Parlamentarier der Piraten
Für die Piraten trete ich an, weil ich den Ideen der Piratenpartei seit Jahren nahe stehe und diese Partei mich nicht dazu zwingt ein „Parteisoldat“ zu werden. Das heißt, in Übereinstimmung mit der Satzung und den Wahlprogrammen der Piratenpartei und der Piraten Leipzig, bin ich an keinen Partei- oder Fraktionszwang gebunden. Ich kann im Falle meiner Wahl genau die Meinung im Parlament vertreten für die WählerInnen mich gewählt haben. Das ist in anderen Parteien anders, man wählt eine Person und erhält eine Partei-Meinung.
Wir brauchen ein Parlament welches die „Monarchen“ gern verbieten würden.

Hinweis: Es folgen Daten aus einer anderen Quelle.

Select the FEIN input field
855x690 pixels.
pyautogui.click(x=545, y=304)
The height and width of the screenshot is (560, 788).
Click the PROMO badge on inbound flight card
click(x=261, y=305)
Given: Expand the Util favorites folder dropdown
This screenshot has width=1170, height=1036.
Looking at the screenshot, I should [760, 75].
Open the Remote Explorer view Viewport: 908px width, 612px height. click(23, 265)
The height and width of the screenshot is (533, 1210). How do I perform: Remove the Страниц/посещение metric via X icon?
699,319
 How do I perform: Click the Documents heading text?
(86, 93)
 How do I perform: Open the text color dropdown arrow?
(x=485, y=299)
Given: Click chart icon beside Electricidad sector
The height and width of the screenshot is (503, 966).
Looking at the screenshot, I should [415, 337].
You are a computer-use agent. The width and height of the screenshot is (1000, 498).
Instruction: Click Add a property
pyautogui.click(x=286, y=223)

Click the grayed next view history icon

Wir brauchen also auch im Stadt-Parlament Menschen die offen und ohne Restriktionen (das nennt man auch Authentizität) die Meinung für die sie gewählt wurden vertreten. Wir brauchen ein Korrektiv im Parlament – ParlamentarierInnen die nicht vor einer um ihre Macht bangende Regierungspartei, oder um die Macht kämpfende Oppositionspartei, gegängelt werden. Einfacher gesagt, wir brauchen Meinungsvielfalt im Parlament. Und wir brauchen die Meinungen derer, die durch die großen Parteien nicht repräsentiert werden.
Parlamentarier und Geld
.Ich habe es oben schon angesprochen, ich will kein Berufspolitiker werden. Abgeordneter im Stadtrat bedeutet nicht etwa ein hohes Gehalt – Abgeordneter ist ein Ehrenamt – das bedeutet in erster Linie viel Arbeit und eine Aufwandsentschädigung. Es bedeutet auch Stress mit meinem Arbeitgeber – Dienstplanverschiebungen wegen Sitzungen u.v.a.m. Das ist mir nicht neu.